- Developer: Imageepoch
- Publisher: Sega
- Director: Kazuya Niinou
- Producer: Rieko Kodama
- Artists: Mota; Akifumi Yamamoto;
- Composer: Yuzo Koshiro
- Platform: Nintendo DS
- Release: JP: March 5, 2009;
- Genre: Role-playing
- Mode: Single-player

= 7th Dragon =

2009 video game

7th Dragon (セブンスドラゴン, Sebunsu Doragon) is a role-playing video game for Nintendo DS developed by imageepoch and published by Sega in Japan on March 5, 2009. The game has not been published in other territories. However, an English fan translation was completed in 2014.

==Story==
7th Dragon takes place in the high fantasy world of Eden. 80% of Eden is ruled by various fantasy reptiles, all led by 7 dragons, and their hostility to humans threatens society. The player takes the role of a huntsman who is tasked with eliminating the 7 dragons and saving humanity.

==Gameplay==
When players start their journey, they can create their own characters from the following classes: Mage, Princess, Rogue, Knight, Samurai, Fighter, or Healer. Outside of battle, the characters will be viewed traveling the overworld from an overhead perspective, while the battles are viewed from a side perspective showing each character as they attack their foes.

==Development==
The game was produced by Rieko Kodama and the design team consists of composer Yuzo Koshiro, character designer Mota, as well as monster designer Akifumi Yamamoto. At the helm of the project is the director of the first entries in the Trauma Center and Etrian Odyssey series, Kazuya Niinou.

==Reception==
The Japanese magazine Famitsu scored 7th Dragon 9/8/8/8 for a total of 33 out of 40 points. The game was the second best-selling game the week of its release at 80,000 copies. An additional 22,000 units were sold the following week.

==Sequels==
A spin-off sequel titled 7th Dragon 2020 was released in Japan on November 23, 2011 for the PlayStation Portable. From this title onward the character designs for the series were created by Japanese manga artist Shirow Miwa. It features polygon graphics and takes place in the near-future in a post-apocalyptic Tokyo in the year 2020, where the dragons have invaded the city. This game features new classes revamped for modern times, with the exception of Samurai. The vocaloid Hatsune Miku appeared as an official collaboration aspect of the game, appearing in the opening theme song sequence as well as the voice provider for optional DIVA Mode remixed songs.

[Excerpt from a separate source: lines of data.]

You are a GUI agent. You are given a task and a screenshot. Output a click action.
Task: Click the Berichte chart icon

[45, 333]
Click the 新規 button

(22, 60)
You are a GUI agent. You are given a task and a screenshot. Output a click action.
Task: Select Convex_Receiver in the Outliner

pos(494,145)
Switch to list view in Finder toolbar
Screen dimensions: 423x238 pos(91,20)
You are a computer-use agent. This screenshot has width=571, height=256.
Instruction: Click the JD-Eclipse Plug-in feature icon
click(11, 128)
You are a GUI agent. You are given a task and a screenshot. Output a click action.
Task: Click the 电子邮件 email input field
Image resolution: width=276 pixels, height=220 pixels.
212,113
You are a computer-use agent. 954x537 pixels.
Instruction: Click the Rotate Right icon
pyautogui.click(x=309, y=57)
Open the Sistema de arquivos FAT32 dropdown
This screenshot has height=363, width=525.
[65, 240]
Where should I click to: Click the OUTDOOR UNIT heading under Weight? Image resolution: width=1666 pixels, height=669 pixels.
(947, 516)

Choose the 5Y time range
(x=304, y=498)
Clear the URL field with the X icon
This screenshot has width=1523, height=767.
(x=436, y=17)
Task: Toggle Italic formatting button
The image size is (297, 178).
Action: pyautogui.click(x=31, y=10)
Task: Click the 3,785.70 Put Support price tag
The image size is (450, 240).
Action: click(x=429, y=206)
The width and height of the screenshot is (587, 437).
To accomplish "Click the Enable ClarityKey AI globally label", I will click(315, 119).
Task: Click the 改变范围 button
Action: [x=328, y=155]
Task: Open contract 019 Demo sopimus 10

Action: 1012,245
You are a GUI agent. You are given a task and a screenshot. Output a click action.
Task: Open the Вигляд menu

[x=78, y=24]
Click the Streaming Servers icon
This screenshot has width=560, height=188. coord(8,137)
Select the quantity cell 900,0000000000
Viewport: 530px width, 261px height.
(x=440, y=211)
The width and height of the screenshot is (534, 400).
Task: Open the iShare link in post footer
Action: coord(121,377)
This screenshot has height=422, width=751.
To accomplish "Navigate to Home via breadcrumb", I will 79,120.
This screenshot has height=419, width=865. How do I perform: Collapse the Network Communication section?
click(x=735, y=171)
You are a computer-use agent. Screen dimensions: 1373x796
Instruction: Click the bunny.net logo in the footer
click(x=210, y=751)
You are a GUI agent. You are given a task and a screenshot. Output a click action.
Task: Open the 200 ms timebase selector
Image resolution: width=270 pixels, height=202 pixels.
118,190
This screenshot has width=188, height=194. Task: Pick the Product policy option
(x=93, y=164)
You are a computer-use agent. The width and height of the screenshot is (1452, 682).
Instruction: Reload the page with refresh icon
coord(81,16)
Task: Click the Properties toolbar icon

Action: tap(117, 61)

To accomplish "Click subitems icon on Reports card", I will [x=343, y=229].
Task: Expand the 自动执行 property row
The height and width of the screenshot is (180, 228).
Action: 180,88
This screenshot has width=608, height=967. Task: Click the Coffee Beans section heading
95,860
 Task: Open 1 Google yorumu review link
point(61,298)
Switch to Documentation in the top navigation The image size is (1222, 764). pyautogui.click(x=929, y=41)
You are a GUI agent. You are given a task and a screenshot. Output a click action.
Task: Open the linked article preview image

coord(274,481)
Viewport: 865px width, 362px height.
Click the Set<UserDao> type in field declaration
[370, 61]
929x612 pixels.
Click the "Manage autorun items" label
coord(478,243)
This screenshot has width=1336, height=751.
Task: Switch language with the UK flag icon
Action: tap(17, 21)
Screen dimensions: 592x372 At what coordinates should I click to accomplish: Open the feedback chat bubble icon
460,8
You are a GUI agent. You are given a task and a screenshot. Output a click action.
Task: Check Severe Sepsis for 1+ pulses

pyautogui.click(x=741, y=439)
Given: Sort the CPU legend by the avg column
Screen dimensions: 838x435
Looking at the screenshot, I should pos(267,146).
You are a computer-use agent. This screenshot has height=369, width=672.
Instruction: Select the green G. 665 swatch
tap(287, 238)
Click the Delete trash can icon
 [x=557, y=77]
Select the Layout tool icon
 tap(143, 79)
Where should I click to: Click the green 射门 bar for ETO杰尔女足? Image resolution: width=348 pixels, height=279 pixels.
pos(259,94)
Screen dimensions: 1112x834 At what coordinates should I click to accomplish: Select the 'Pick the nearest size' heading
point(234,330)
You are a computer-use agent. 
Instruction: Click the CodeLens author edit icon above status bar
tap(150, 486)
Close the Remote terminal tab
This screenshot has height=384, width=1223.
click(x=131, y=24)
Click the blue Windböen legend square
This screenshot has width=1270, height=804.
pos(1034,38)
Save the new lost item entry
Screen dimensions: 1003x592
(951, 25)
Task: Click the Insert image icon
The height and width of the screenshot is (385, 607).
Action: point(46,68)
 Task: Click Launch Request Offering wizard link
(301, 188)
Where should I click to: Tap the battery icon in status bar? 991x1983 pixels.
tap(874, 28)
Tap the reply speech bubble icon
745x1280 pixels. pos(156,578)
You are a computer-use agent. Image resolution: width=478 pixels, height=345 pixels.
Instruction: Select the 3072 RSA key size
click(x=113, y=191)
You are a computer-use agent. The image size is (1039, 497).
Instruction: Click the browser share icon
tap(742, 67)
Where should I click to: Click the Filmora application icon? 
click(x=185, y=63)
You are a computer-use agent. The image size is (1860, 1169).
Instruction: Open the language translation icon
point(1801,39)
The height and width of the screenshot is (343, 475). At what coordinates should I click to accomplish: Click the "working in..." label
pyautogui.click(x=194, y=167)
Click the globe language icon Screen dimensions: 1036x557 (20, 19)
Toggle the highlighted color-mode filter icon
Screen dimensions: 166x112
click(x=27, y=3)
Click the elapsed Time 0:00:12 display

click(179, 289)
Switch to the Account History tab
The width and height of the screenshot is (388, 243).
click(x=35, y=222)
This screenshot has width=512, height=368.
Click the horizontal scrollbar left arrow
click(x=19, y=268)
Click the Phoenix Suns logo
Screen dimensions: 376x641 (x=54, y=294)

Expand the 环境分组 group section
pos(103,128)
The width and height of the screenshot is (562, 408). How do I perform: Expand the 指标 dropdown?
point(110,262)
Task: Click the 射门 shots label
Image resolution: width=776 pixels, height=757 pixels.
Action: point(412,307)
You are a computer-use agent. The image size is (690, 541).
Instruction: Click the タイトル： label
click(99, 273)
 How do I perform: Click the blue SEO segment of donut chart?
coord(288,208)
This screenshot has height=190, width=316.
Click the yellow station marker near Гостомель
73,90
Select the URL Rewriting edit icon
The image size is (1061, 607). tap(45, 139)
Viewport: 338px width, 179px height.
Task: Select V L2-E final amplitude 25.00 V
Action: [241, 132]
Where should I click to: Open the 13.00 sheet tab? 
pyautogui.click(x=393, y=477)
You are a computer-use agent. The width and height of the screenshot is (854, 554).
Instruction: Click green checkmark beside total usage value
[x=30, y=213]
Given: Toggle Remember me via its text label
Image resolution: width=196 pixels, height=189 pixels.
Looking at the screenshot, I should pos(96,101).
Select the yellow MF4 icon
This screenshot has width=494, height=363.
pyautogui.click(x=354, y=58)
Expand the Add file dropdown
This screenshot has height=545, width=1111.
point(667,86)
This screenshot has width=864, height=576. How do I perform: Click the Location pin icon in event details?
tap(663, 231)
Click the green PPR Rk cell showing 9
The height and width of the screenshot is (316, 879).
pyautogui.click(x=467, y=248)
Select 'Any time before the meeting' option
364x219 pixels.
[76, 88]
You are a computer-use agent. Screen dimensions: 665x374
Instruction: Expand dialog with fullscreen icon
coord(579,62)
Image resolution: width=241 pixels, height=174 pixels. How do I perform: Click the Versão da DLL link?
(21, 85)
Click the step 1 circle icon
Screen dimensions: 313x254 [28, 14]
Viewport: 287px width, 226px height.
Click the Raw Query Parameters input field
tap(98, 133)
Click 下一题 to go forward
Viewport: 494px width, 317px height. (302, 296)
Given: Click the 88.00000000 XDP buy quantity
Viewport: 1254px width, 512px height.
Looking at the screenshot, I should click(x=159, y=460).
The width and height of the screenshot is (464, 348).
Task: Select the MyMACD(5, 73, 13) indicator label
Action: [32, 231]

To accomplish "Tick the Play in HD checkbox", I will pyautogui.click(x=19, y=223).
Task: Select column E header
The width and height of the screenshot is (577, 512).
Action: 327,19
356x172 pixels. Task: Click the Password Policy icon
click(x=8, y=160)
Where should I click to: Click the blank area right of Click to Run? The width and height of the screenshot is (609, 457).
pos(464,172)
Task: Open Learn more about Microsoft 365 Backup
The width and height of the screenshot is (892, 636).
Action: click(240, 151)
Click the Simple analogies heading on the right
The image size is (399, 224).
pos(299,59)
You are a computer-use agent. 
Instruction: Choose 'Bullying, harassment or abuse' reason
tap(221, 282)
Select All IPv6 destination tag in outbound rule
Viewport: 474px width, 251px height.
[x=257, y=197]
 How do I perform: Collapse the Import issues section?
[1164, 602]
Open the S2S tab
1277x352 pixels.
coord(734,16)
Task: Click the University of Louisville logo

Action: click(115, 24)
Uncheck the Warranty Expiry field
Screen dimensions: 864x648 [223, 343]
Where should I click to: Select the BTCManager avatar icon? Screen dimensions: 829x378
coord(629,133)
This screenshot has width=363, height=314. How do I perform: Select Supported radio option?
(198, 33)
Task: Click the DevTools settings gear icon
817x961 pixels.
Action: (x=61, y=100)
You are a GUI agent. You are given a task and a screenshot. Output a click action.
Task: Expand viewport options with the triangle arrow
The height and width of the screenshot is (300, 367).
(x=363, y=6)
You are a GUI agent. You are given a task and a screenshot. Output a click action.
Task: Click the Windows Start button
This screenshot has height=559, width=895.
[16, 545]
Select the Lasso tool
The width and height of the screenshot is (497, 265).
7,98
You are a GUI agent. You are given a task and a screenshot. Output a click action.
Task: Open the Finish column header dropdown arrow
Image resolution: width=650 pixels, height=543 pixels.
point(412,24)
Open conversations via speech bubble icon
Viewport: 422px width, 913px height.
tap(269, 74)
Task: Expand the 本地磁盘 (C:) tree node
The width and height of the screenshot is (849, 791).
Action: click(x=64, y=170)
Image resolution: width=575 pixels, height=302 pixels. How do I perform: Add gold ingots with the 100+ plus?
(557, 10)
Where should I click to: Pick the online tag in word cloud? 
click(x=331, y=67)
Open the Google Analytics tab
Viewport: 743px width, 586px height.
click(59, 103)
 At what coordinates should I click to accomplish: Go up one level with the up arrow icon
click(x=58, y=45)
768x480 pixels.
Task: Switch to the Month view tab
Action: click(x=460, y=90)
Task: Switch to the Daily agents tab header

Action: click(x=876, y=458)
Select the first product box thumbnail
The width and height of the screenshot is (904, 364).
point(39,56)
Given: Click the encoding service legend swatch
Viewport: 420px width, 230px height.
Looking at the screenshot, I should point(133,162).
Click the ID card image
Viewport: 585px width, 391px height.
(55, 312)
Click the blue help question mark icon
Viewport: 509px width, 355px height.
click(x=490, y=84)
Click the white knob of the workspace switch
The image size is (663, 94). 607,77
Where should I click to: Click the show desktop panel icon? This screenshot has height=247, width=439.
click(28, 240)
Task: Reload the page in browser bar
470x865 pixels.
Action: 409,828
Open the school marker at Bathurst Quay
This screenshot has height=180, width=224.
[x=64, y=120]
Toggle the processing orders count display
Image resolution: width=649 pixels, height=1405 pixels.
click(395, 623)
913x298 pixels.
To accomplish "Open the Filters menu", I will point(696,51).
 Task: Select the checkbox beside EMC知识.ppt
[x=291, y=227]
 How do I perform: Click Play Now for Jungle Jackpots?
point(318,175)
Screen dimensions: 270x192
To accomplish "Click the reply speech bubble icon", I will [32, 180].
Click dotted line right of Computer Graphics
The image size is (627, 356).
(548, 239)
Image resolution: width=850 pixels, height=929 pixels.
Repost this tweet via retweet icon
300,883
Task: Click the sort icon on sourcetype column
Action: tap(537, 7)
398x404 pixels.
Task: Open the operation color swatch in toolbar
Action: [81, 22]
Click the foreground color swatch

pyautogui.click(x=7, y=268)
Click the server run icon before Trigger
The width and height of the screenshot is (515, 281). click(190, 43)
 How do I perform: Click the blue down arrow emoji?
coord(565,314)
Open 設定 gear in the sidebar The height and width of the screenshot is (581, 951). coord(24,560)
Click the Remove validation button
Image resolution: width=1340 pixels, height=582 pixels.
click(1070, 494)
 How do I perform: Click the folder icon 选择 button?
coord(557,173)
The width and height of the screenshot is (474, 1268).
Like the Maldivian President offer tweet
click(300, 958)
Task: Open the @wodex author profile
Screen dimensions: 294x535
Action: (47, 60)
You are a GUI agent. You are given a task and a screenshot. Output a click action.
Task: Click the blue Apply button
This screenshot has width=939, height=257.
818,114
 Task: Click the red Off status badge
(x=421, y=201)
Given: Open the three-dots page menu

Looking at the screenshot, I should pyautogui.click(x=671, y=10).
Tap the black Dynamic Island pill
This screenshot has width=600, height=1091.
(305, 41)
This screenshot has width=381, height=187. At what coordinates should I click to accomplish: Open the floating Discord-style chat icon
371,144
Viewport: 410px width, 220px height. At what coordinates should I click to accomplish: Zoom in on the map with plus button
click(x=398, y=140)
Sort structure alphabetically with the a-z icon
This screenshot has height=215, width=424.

A sequel to 7th Dragon 2020, titled 7th Dragon 2020-II was released on April 18, 2013 in Japan also for the PlayStation Portable. Hatsune Miku appeared again in the game as a non playable character; and the game also features a new Idol class and the return of DIVA Mode option, which makes all background music in the game sung by Hatsune Miku.

A third and final sequel, 7th Dragon III Code: VFD, takes place in the year 2100, 80 years after the previous two games, and follows the story of the Nodens Corporation's attempt to complete the Dragon Chronicle in time to save humanity from the awakening of the titular seventh Divine Dragon, an event that would spell doom for the human race completely. A demo was made available on the Nintendo 3DS eShop, with the full game released on October 15, 2015. The game was released in North America on July 12, 2016. Following the game's launch, Sega announced that it will receive three waves of downloadable content within weeks after launch. The game was announced for release in Europe at the end of the year. On November 27, 2019, a Drama CD was released of Code: VFD, starring the same cast as the video game.